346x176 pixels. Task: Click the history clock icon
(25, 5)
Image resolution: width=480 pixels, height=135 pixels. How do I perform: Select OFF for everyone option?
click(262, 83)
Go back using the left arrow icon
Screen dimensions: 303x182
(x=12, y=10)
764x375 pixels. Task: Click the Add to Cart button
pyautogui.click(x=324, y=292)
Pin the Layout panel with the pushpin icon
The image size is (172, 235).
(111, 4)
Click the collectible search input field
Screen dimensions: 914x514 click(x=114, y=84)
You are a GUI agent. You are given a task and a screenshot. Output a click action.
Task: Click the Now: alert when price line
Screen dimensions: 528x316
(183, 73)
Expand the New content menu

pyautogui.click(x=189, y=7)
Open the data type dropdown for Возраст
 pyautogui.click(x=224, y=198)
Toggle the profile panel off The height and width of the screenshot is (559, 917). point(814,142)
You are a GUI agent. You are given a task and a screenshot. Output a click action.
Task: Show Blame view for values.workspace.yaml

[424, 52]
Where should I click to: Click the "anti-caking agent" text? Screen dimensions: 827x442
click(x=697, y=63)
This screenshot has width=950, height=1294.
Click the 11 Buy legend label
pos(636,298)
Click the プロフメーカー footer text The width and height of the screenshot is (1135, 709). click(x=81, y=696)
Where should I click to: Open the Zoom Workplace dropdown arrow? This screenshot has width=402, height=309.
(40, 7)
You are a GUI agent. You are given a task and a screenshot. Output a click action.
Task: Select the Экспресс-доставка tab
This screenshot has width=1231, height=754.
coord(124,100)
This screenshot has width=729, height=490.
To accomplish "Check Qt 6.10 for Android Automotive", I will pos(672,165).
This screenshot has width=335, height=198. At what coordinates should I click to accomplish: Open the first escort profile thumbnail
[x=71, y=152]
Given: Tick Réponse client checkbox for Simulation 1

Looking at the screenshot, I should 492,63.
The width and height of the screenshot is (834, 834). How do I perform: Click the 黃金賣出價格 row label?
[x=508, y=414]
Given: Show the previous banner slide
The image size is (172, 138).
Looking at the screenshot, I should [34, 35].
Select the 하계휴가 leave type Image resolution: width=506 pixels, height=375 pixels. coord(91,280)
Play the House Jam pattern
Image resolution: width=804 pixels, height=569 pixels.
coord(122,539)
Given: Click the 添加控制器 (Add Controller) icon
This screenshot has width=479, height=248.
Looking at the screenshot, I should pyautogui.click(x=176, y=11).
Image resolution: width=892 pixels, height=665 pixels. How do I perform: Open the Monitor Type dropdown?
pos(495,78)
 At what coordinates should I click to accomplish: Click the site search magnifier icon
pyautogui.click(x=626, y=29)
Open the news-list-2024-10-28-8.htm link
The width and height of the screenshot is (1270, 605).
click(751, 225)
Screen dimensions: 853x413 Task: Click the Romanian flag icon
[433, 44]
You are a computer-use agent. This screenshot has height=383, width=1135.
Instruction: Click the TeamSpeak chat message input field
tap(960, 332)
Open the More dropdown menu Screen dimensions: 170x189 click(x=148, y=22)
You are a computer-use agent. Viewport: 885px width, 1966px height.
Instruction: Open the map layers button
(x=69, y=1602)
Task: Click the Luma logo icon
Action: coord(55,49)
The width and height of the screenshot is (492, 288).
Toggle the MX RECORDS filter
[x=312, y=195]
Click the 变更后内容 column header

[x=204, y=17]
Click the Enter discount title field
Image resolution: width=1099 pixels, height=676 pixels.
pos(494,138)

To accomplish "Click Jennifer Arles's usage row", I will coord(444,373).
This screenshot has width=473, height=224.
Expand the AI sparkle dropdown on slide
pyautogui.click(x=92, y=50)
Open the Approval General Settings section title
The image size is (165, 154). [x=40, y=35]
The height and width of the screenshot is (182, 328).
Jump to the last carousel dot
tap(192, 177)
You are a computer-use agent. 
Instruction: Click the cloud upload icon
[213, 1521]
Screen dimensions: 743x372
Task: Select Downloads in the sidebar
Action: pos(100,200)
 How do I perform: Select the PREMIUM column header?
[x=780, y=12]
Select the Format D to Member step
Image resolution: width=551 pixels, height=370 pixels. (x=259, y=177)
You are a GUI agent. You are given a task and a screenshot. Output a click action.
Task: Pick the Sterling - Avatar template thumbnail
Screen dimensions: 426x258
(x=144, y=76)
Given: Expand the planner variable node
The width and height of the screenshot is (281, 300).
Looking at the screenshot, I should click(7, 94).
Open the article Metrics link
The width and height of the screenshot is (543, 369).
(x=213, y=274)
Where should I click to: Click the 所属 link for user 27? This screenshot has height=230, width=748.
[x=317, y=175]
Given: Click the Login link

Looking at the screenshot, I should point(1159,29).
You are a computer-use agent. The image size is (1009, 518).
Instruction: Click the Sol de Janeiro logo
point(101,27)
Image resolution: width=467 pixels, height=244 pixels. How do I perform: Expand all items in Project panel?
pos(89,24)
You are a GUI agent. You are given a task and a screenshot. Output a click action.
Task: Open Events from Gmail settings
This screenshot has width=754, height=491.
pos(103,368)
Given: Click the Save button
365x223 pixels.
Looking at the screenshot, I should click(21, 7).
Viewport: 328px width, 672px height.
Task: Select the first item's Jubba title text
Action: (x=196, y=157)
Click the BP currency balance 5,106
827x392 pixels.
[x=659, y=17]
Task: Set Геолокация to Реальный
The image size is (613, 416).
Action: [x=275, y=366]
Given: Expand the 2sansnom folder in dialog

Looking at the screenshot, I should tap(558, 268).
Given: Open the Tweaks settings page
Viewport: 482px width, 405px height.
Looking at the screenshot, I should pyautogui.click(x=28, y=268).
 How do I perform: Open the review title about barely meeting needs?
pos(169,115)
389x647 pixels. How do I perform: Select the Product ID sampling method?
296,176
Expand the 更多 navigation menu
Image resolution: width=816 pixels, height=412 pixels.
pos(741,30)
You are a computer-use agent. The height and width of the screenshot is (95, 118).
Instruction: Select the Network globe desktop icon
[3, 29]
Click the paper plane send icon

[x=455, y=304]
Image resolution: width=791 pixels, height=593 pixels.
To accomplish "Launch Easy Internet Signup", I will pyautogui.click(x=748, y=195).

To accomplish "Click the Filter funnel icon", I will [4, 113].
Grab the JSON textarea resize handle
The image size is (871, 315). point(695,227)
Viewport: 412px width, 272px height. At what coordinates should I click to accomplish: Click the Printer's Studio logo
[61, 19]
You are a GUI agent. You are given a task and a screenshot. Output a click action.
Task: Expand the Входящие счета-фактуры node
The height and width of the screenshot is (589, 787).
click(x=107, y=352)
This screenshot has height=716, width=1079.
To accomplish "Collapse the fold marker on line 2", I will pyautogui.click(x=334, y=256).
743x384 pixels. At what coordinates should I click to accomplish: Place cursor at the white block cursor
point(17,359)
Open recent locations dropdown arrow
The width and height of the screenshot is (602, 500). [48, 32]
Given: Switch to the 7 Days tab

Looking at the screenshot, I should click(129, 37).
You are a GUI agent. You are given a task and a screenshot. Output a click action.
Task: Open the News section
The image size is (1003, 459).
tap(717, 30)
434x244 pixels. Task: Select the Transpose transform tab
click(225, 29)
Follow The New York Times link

* [WORK TO BE COMPLETED]: Produce a verbatim transcript of the material above.

* [WRITTEN SOLUTION]:
346x176 pixels. Task: Click the history clock icon
(25, 5)
Image resolution: width=480 pixels, height=135 pixels. How do I perform: Select OFF for everyone option?
click(262, 83)
Go back using the left arrow icon
Screen dimensions: 303x182
(x=12, y=10)
764x375 pixels. Task: Click the Add to Cart button
pyautogui.click(x=324, y=292)
Pin the Layout panel with the pushpin icon
The image size is (172, 235).
(111, 4)
Click the collectible search input field
Screen dimensions: 914x514 click(x=114, y=84)
You are a GUI agent. You are given a task and a screenshot. Output a click action.
Task: Click the Now: alert when price line
Screen dimensions: 528x316
(183, 73)
Expand the New content menu

pyautogui.click(x=189, y=7)
Open the data type dropdown for Возраст
 pyautogui.click(x=224, y=198)
Toggle the profile panel off The height and width of the screenshot is (559, 917). point(814,142)
You are a GUI agent. You are given a task and a screenshot. Output a click action.
Task: Show Blame view for values.workspace.yaml

[424, 52]
Where should I click to: Click the "anti-caking agent" text? Screen dimensions: 827x442
click(x=697, y=63)
This screenshot has width=950, height=1294.
Click the 11 Buy legend label
pos(636,298)
Click the プロフメーカー footer text The width and height of the screenshot is (1135, 709). click(x=81, y=696)
Where should I click to: Open the Zoom Workplace dropdown arrow? This screenshot has width=402, height=309.
(40, 7)
You are a GUI agent. You are given a task and a screenshot. Output a click action.
Task: Select the Экспресс-доставка tab
This screenshot has width=1231, height=754.
coord(124,100)
This screenshot has width=729, height=490.
To accomplish "Check Qt 6.10 for Android Automotive", I will pos(672,165).
This screenshot has width=335, height=198. At what coordinates should I click to accomplish: Open the first escort profile thumbnail
[x=71, y=152]
Given: Tick Réponse client checkbox for Simulation 1

Looking at the screenshot, I should 492,63.
The width and height of the screenshot is (834, 834). How do I perform: Click the 黃金賣出價格 row label?
[x=508, y=414]
Given: Show the previous banner slide
The image size is (172, 138).
Looking at the screenshot, I should [34, 35].
Select the 하계휴가 leave type Image resolution: width=506 pixels, height=375 pixels. coord(91,280)
Play the House Jam pattern
Image resolution: width=804 pixels, height=569 pixels.
coord(122,539)
Given: Click the 添加控制器 (Add Controller) icon
This screenshot has width=479, height=248.
Looking at the screenshot, I should pyautogui.click(x=176, y=11).
Image resolution: width=892 pixels, height=665 pixels. How do I perform: Open the Monitor Type dropdown?
pos(495,78)
 At what coordinates should I click to accomplish: Click the site search magnifier icon
pyautogui.click(x=626, y=29)
Open the news-list-2024-10-28-8.htm link
The width and height of the screenshot is (1270, 605).
click(751, 225)
Screen dimensions: 853x413 Task: Click the Romanian flag icon
[433, 44]
You are a computer-use agent. This screenshot has height=383, width=1135.
Instruction: Click the TeamSpeak chat message input field
tap(960, 332)
Open the More dropdown menu Screen dimensions: 170x189 click(x=148, y=22)
You are a computer-use agent. Viewport: 885px width, 1966px height.
Instruction: Open the map layers button
(x=69, y=1602)
Task: Click the Luma logo icon
Action: coord(55,49)
The width and height of the screenshot is (492, 288).
Toggle the MX RECORDS filter
[x=312, y=195]
Click the 变更后内容 column header

[x=204, y=17]
Click the Enter discount title field
Image resolution: width=1099 pixels, height=676 pixels.
pos(494,138)

To accomplish "Click Jennifer Arles's usage row", I will coord(444,373).
This screenshot has width=473, height=224.
Expand the AI sparkle dropdown on slide
pyautogui.click(x=92, y=50)
Open the Approval General Settings section title
The image size is (165, 154). [x=40, y=35]
The height and width of the screenshot is (182, 328).
Jump to the last carousel dot
tap(192, 177)
You are a computer-use agent. 
Instruction: Click the cloud upload icon
[213, 1521]
Screen dimensions: 743x372
Task: Select Downloads in the sidebar
Action: pos(100,200)
 How do I perform: Select the PREMIUM column header?
[x=780, y=12]
Select the Format D to Member step
Image resolution: width=551 pixels, height=370 pixels. (x=259, y=177)
You are a GUI agent. You are given a task and a screenshot. Output a click action.
Task: Pick the Sterling - Avatar template thumbnail
Screen dimensions: 426x258
(x=144, y=76)
Given: Expand the planner variable node
The width and height of the screenshot is (281, 300).
Looking at the screenshot, I should click(7, 94).
Open the article Metrics link
The width and height of the screenshot is (543, 369).
(x=213, y=274)
Where should I click to: Click the 所属 link for user 27? This screenshot has height=230, width=748.
[x=317, y=175]
Given: Click the Login link

Looking at the screenshot, I should point(1159,29).
You are a computer-use agent. The image size is (1009, 518).
Instruction: Click the Sol de Janeiro logo
point(101,27)
Image resolution: width=467 pixels, height=244 pixels. How do I perform: Expand all items in Project panel?
pos(89,24)
You are a GUI agent. You are given a task and a screenshot. Output a click action.
Task: Open Events from Gmail settings
This screenshot has width=754, height=491.
pos(103,368)
Given: Click the Save button
365x223 pixels.
Looking at the screenshot, I should click(21, 7).
Viewport: 328px width, 672px height.
Task: Select the first item's Jubba title text
Action: (x=196, y=157)
Click the BP currency balance 5,106
827x392 pixels.
[x=659, y=17]
Task: Set Геолокация to Реальный
The image size is (613, 416).
Action: [x=275, y=366]
Given: Expand the 2sansnom folder in dialog

Looking at the screenshot, I should tap(558, 268).
Given: Open the Tweaks settings page
Viewport: 482px width, 405px height.
Looking at the screenshot, I should pyautogui.click(x=28, y=268).
 How do I perform: Open the review title about barely meeting needs?
pos(169,115)
389x647 pixels. How do I perform: Select the Product ID sampling method?
296,176
Expand the 更多 navigation menu
Image resolution: width=816 pixels, height=412 pixels.
pos(741,30)
You are a computer-use agent. The height and width of the screenshot is (95, 118).
Instruction: Select the Network globe desktop icon
[3, 29]
Click the paper plane send icon

[x=455, y=304]
Image resolution: width=791 pixels, height=593 pixels.
To accomplish "Launch Easy Internet Signup", I will pyautogui.click(x=748, y=195).

To accomplish "Click the Filter funnel icon", I will [4, 113].
Grab the JSON textarea resize handle
The image size is (871, 315). point(695,227)
Viewport: 412px width, 272px height. At what coordinates should I click to accomplish: Click the Printer's Studio logo
[61, 19]
You are a GUI agent. You are given a task and a screenshot. Output a click action.
Task: Expand the Входящие счета-фактуры node
The height and width of the screenshot is (589, 787).
click(x=107, y=352)
This screenshot has height=716, width=1079.
To accomplish "Collapse the fold marker on line 2", I will pyautogui.click(x=334, y=256).
743x384 pixels. At what coordinates should I click to accomplish: Place cursor at the white block cursor
point(17,359)
Open recent locations dropdown arrow
The width and height of the screenshot is (602, 500). [48, 32]
Given: Switch to the 7 Days tab

Looking at the screenshot, I should click(129, 37).
You are a GUI agent. You are given a task and a screenshot. Output a click action.
Task: Open the News section
The image size is (1003, 459).
tap(717, 30)
434x244 pixels. Task: Select the Transpose transform tab
click(225, 29)
Follow The New York Times link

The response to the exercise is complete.